** Begin Document extract **

15 Reasons you may get Income Tax Notice
There are many scenarios where the Assessing Officer (AO) or Department of Income Tax can send Income tax notice or ask for any document or clarifications from an individual. There is an irreplaceable fear in individual of Income tax intimation/ notice but Assessing Officer send notice with an intention to verify or inform to an individual. Let’s see all the scenarios.
1. Delay In Filing Income Tax Return
If an individual has a taxable income he/she should file the income tax return (ITR) within the time prescribed under the Income Tax Act, 1961. If the individual has not filled the return, a Income Tax notice will be sent by the Income tax before the end of the assessment year as a reminder to file the return as belated return with fine.
2. Claimed TDS Not Matching FORM 26AS
Under section 143(1) (notice of demand), tax notice is issued if the TDS amount disclosed in ITR does not matched with FORM 26AS or FORM 16 or 16A. Hence, before filling the return make sure that TDS is correctly recorded.
Read Also: 12 New transactions in New 26AS making disclosure of total 25 transactions
3. Undisclosure of Income
A notice will be issued if the Income Tax department detect any income of person that has not been disclosed in his/her ITR. Hence, the individual should file ITR with all the income honestly. As tax department can find the income of assesses from different sources like banks, employers, etc. Read more : Penalty for not showing the income in Income Tax Return
4. Income Escaped for any previous year
The Assessing Officer can give a notice to the assesse even after filling of return, if he think any income is escaped or return is wrongfully filled under section 148. The notice is supposed to be given within 4 years from the concerned assessment year, if the difference of income is less than Rs 1 Lakh. However, If the income escaped is Rs. one lakh or more the notice under section 148 can be issued within 6 years from the end of relevant assessment year subject to provisions of other section in the act.
Read Also: Bank Account under Income Tax : Questions and Answers
5. Tax Refund adjusted
If your income tax refund of current year is adjusted against the tax payable of any Previous Year, a notice will be issued by the Income Tax department to inform you about such practice. The assessment year of tax refund and the assessment year in which it is adjusted can be different.

** End Document extract **
** Begin Record set **

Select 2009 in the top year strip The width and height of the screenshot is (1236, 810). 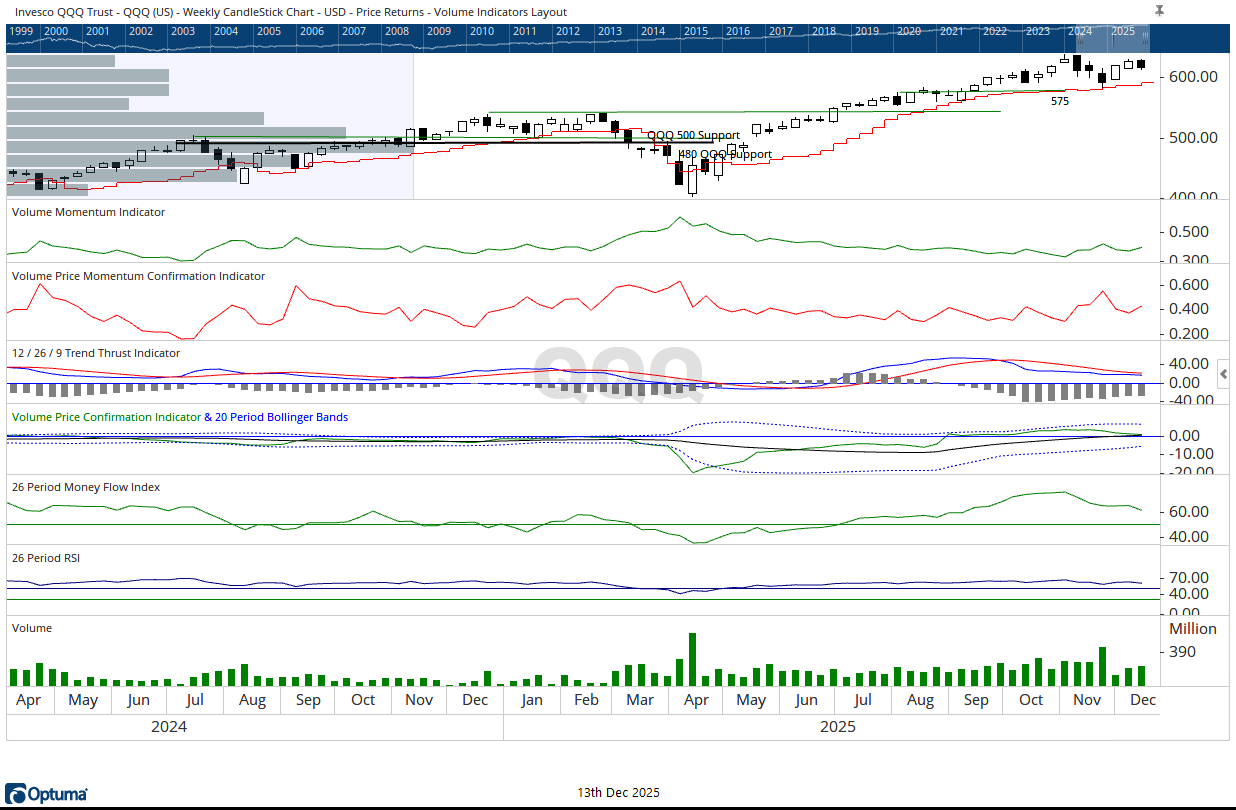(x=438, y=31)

** End Record set **
** Begin Record set **

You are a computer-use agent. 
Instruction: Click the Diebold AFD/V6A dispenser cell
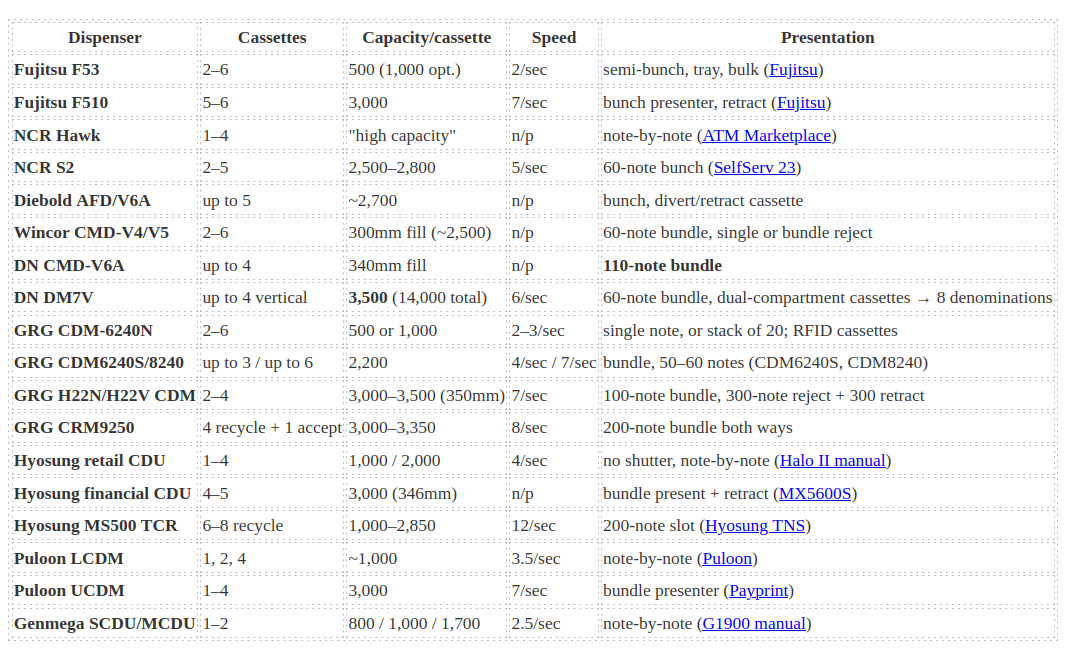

** End Record set **

§ **Required task 1**:
Reproduce the income tax notice article from "2. Claimed TDS" to "is correctly recorded.".
§ **Required task 2**:
In the income tax notice article, why should an individual report all income honestly in the ITR? Answer in one to three sentences.
§ **Required task 3**:
Answer these from the income tax notice article:
(a) Under which section is a notice issued when the TDS in the ITR does not match FORM 26AS?
(b) If the escaped income is Rs. one lakh or more, how long does the department have to issue a notice under section 148?
(c) When is a reminder notice sent to someone with taxable income who has not filed a return?

§ **Correct output 1**:
2. Claimed TDS Not Matching FORM 26AS
Under section 143(1) (notice of demand), tax notice is issued if the TDS amount disclosed in ITR does not matched with FORM 26AS or FORM 16 or 16A. Hence, before filling the return make sure that TDS is correctly recorded.

§ **Correct output 2**:
The income tax department can find a person's income from other sources, such as banks and employers. If it detects income that the ITR does not disclose, it will issue a notice.

§ **Correct output 3**:
(a) Section 143(1).
(b) Within 6 years from the end of the relevant assessment year.
(c) Before the end of the assessment year.